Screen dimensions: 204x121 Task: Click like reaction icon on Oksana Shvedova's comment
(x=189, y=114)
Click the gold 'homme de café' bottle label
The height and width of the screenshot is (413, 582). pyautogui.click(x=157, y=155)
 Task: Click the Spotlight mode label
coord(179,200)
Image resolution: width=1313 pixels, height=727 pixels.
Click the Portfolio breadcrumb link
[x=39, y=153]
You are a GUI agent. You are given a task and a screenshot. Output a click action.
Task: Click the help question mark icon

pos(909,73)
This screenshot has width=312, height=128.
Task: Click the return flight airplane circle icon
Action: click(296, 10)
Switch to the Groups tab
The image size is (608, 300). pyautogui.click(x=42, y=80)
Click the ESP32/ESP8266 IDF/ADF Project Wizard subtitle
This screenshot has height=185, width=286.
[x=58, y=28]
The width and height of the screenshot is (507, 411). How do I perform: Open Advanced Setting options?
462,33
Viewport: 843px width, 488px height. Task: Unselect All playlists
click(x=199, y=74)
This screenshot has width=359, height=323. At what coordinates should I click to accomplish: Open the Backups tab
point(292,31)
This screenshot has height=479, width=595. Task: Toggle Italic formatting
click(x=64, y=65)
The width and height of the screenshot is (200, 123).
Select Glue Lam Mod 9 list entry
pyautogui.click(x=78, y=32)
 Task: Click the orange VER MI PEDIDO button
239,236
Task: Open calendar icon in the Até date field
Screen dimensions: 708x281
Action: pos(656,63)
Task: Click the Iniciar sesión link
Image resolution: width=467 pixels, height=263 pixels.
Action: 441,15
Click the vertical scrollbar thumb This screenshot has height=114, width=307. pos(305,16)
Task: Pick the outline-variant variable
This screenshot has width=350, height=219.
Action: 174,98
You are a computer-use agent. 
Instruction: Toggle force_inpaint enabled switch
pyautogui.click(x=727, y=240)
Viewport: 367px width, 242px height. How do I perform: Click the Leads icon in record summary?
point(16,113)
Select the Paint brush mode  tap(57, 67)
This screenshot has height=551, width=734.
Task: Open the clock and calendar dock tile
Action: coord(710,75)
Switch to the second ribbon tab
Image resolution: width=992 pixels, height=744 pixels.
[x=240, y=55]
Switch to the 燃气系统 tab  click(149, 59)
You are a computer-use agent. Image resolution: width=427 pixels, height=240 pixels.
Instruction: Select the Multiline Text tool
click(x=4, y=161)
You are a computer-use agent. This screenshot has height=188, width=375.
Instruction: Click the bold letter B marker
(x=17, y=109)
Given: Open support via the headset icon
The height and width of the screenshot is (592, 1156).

◆ **WHAT YOU SHOULD DO**: Wherever the word "agent" occurs in a line of the listing, copy that line.

◆ **RESPONSE BELOW**:
You are a GUI agent. You are given a task and a screenshot. Output a click action.
You are a computer-use agent. 
You are a computer-use agent. Image resolution: width=427 pixels, height=240 pixels.
You are a computer-use agent. This screenshot has height=188, width=375.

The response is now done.